When baseball player Charlie (Charlie Sheen) ruined his career because of his anger problems, he went back to college, got a degree in psychology and started working as a therapist.
As Charlie offers group therapy sessions in his house, he also has to find a balance between his ex-wife Jennifer (Shawnee Smith) obsessed with ridiculous business ventures, their teenage daughter Daniela Bobadilla (Emma of Awake)- a smart, sweet kid with OCD, his neighbor Michael (Michael Boatman, Carter Heywood of Spin City) who often considers Michael’s problems as non-problems, his best-friend/sex-buddy/own therapist Kate (Selma Blair) and of course the members of his anger therapy group- Ed (Barry Corbin), Nolan (Derek Richardson), Lacey (Noureen DeWulf) and Patrick (Michael Arden.)
Anger Management: A Few Good Laughs
To be honest, I wasn’t expecting to enjoy Anger Management. Not that the concept isn’t fun (I liked the movie Anger Management with Adam Sandler and Jack Nicholson as well, though they are in general very different), but I wasn’t a fan of Charlie Sheen on TV. I absolutely couldn’t stand One and a Half Man, and didn’t for the life of me understand what so many people saw in it. I didn’t like anything about that show, so I was worried Anger Management would be so…well…not funny.
Now while Anger Management doesn’t deserve all of its laughing tracks, it deserves several of them well- it doesn’t score laughs that gives you stomach pains,but it makes you smile, giggle and laugh a lot- and even when it is not very funny, it is still entertaining.
It’s refreshing to see a modern comedy that doesn’t take itself too seriously (aware of the pun, but it really is the case with a lot of new comedies).
People having problems with the show complain about Shawnee Smith’s acting, saying she is not supposed to seem dumb- but her character is gullible, not so savvy and the only thing she is good at is being Sam’s mother-and even there she doesn’t always make the best call. Hell, she was cheated on by Charlie so many times during their marriage, and she still wouldn’t have gotten out without some shoving from the others.

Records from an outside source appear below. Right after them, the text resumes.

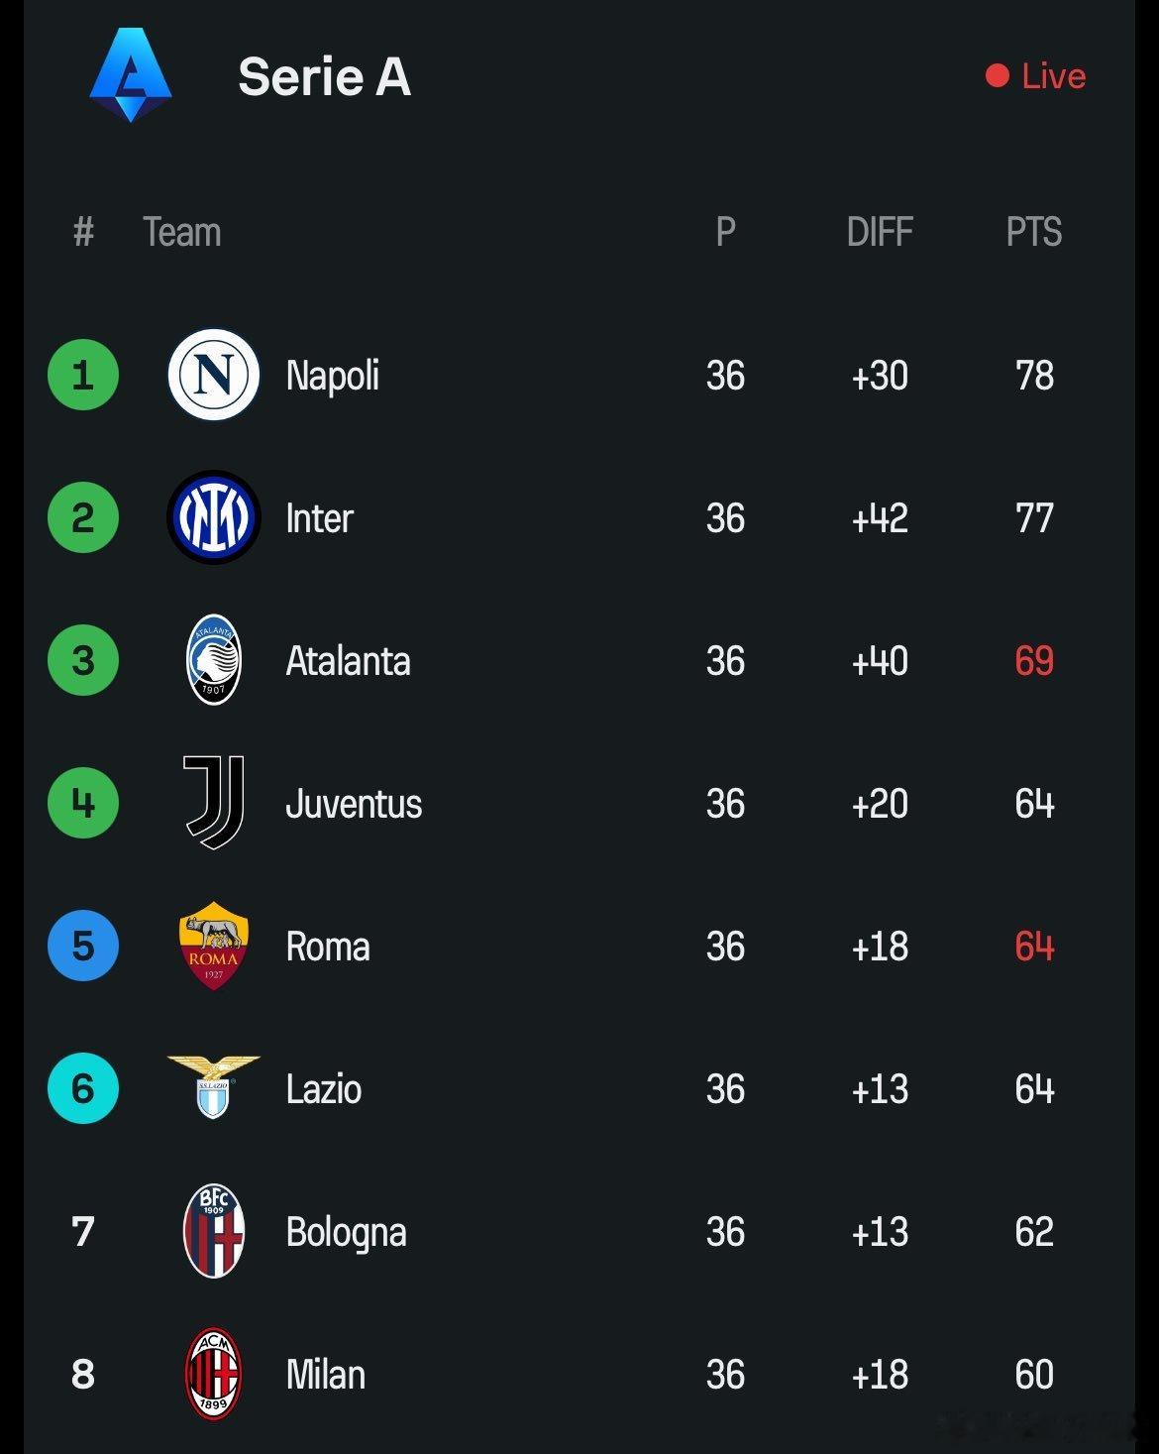Open the Serie A title link
Image resolution: width=1159 pixels, height=1454 pixels.
click(x=325, y=77)
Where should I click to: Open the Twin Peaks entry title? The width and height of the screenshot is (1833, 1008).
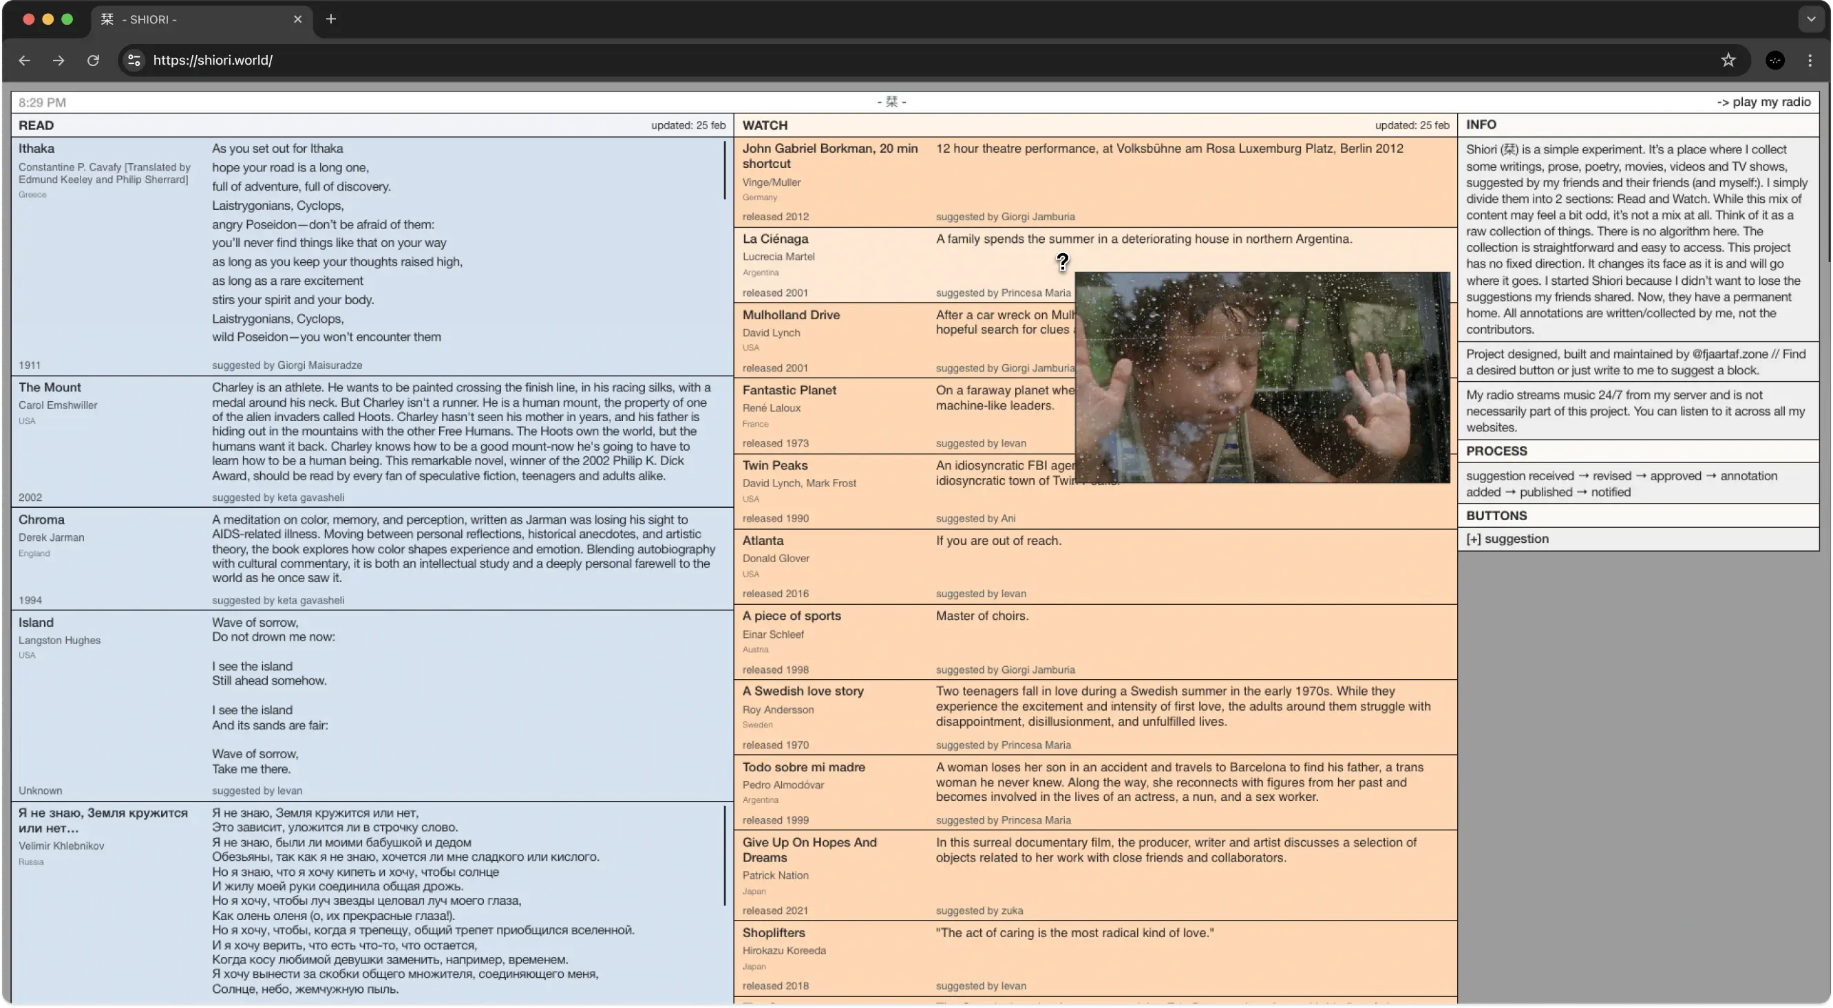(774, 465)
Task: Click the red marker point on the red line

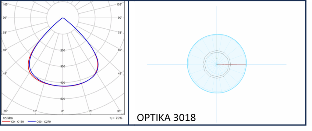Action: (x=223, y=64)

And some people joke that it is unrealistic that Charlie’s character can get so many (hot) dates, in addition to the constant benefits he is getting from his best friend. While I don’t find the 47-year-old Sheen attractive (not that 47 is old, but his relationship with alcohol has showed its effects), his character is likeable. He’s smart, fun, nice and doesn’t lie about who he is. Wouldn’t want to date him, but can understand why others would. And I’ve always liked Selma Blair.
The patients can come off as annoying and not funny at times, but they do make up for it with some decent one-liners and/or amusing events to make up for it within the same episode.
Nope, it is no Friends, Coupling or Spin City (the first 4 seasons with Michael J. Fox.) But it is a good laugh, and I don’t mind watching more episodes. And I have watched all 10.
1) Charlie Sheen’s ex-wife Denise Richards, with whom he’s not exactly parted well with, appeared in one episode as his love interest. They had some lines about her ex, who she referred to as a total nut job several times, and Charlie stopped her at one point, saying he got it. It was a great self-directed humor, and very well done.
2) Charlie’s dad came to visit for one episode. His name is Martin, and was played by none other than Charlie’s real life dad Martin Sheen.
See it. The worst case scenario is that you will waste 20-40 minutes, assuming you will try 1-2 episodes before writing it off. Best case, you’ll find a fun new show.